[[ Study material, beginning ]]
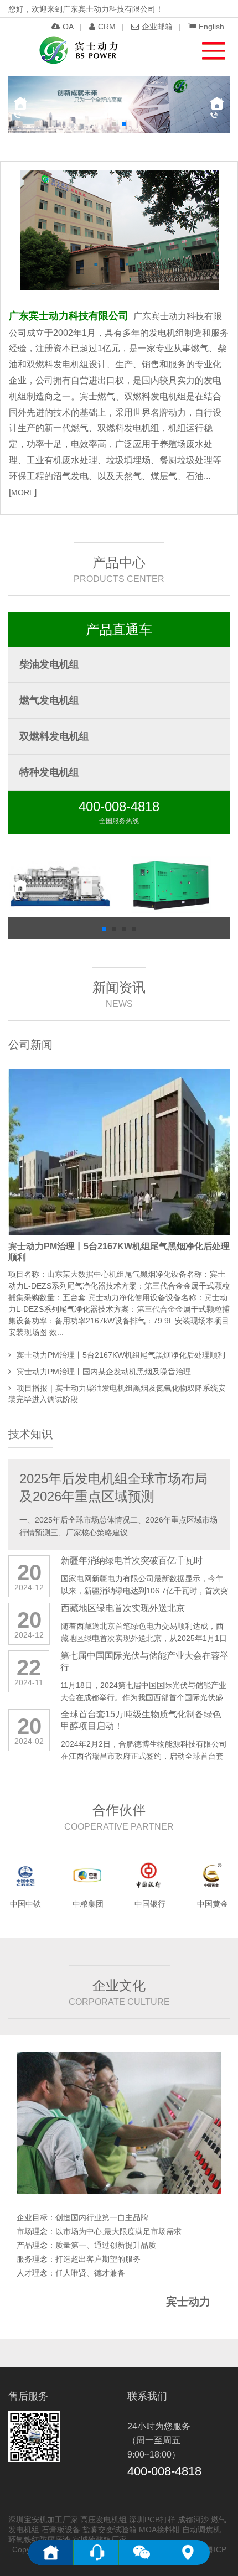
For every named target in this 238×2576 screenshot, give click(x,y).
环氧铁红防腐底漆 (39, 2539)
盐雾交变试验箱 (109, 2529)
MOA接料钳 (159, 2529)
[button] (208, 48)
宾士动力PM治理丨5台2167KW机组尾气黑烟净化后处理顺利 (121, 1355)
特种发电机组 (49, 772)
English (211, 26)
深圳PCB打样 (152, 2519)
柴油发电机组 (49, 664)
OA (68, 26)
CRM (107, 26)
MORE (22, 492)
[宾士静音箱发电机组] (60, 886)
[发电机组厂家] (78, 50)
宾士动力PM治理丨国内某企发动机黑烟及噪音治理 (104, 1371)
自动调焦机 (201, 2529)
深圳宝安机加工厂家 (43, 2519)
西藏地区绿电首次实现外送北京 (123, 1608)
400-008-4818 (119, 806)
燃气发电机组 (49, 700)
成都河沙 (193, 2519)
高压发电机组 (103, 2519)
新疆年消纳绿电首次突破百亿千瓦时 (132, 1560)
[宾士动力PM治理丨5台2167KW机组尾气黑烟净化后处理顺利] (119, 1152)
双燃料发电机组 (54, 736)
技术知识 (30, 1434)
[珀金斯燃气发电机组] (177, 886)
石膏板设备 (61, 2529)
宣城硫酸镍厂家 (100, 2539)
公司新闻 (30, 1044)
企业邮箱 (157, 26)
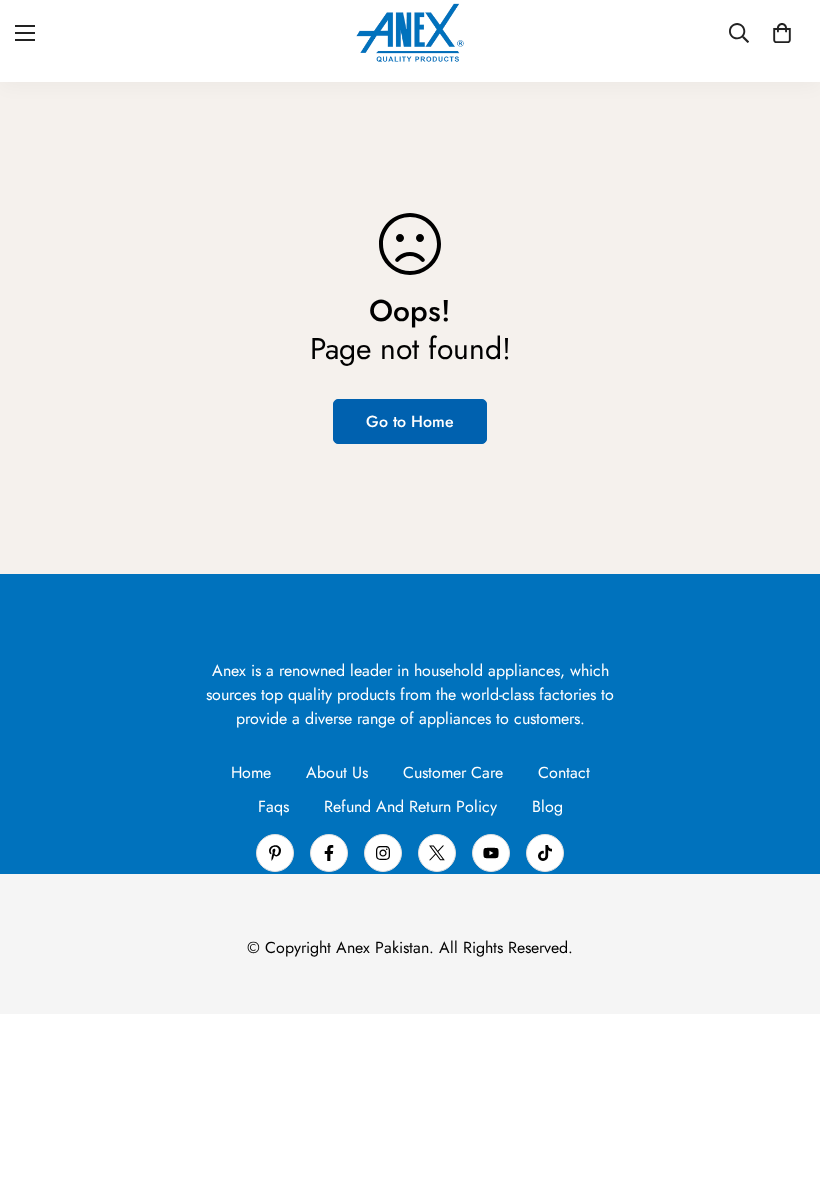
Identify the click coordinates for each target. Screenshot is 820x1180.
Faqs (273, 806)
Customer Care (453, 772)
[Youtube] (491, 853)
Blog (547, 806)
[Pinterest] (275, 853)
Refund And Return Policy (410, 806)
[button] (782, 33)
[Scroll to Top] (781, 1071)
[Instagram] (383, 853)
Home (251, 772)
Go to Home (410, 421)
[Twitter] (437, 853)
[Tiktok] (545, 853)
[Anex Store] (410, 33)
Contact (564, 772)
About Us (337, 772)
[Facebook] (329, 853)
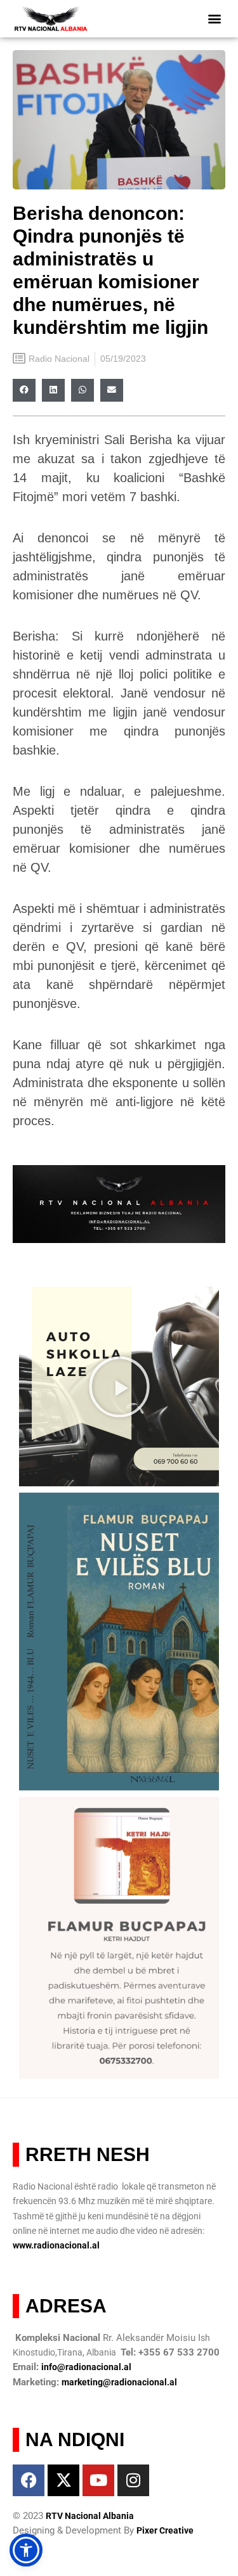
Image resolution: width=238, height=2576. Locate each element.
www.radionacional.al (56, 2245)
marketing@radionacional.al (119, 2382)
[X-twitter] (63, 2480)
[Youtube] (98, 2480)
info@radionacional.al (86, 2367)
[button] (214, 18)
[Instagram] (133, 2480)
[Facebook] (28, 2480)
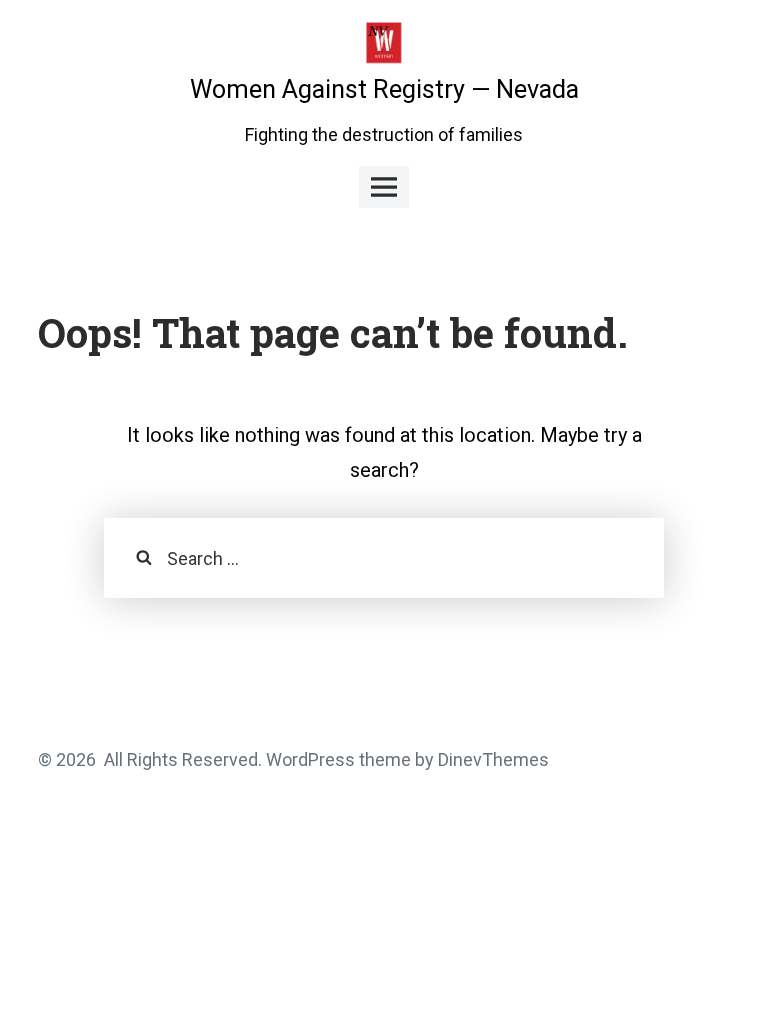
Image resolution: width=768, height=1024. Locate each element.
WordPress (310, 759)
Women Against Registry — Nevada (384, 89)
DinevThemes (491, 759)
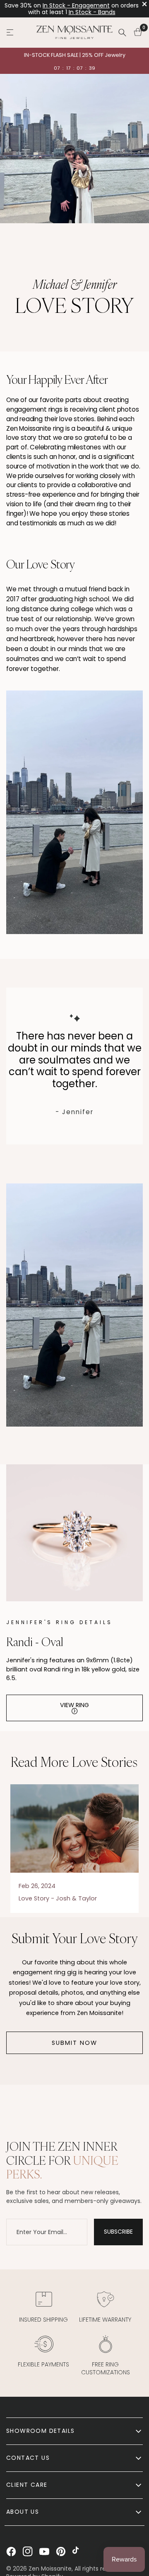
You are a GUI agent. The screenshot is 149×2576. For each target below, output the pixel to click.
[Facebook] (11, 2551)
[[ Study material, end ]]
A faithful copy of the data above is wanted, with every image left out.

For every named target in this 238×2576 screenshot, give click(x,y).
环氧铁红防腐底漆 (39, 2539)
盐雾交变试验箱 (109, 2529)
MOA接料钳 (159, 2529)
[button] (208, 48)
宾士动力PM治理丨5台2167KW机组尾气黑烟净化后处理顺利 (121, 1355)
特种发电机组 (49, 772)
English (211, 26)
深圳PCB打样 (152, 2519)
柴油发电机组 (49, 664)
OA (68, 26)
CRM (107, 26)
MORE (22, 492)
[宾士静音箱发电机组] (60, 886)
[发电机组厂家] (78, 50)
宾士动力PM治理丨国内某企发动机黑烟及噪音治理 (104, 1371)
自动调焦机 (201, 2529)
深圳宝安机加工厂家 (43, 2519)
西藏地区绿电首次实现外送北京 (123, 1608)
400-008-4818 (119, 806)
燃气发电机组 (49, 700)
成都河沙 (193, 2519)
高压发电机组 (103, 2519)
新疆年消纳绿电首次突破百亿千瓦时 (132, 1560)
[宾士动力PM治理丨5台2167KW机组尾气黑烟净化后处理顺利] (119, 1152)
双燃料发电机组 (54, 736)
技术知识 (30, 1434)
[珀金斯燃气发电机组] (177, 886)
石膏板设备 (61, 2529)
宣城硫酸镍厂家 (100, 2539)
公司新闻 (30, 1044)
企业邮箱 (157, 26)
Identify the click coordinates for each target. Screenshot is 820x1180.
Faqs (273, 806)
Customer Care (453, 772)
[Youtube] (491, 853)
Blog (547, 806)
[Pinterest] (275, 853)
Refund And Return Policy (410, 806)
[button] (782, 33)
[Scroll to Top] (781, 1071)
[Instagram] (383, 853)
Home (251, 772)
Go to Home (410, 421)
[Twitter] (437, 853)
[Tiktok] (545, 853)
[Anex Store] (410, 33)
Contact (564, 772)
About Us (337, 772)
[Facebook] (329, 853)
Image resolution: width=238, height=2576. Locate each element.
www.radionacional.al (56, 2245)
marketing@radionacional.al (119, 2382)
[X-twitter] (63, 2480)
[Youtube] (98, 2480)
info@radionacional.al (86, 2367)
[button] (214, 18)
[Instagram] (133, 2480)
[Facebook] (28, 2480)
Image resolution: width=768, height=1024. Locate each element.
WordPress (310, 759)
Women Against Registry — Nevada (384, 89)
DinevThemes (491, 759)
You are a GUI agent. The screenshot is 149×2576. For each target below, output the pixel to click.
[Facebook] (11, 2551)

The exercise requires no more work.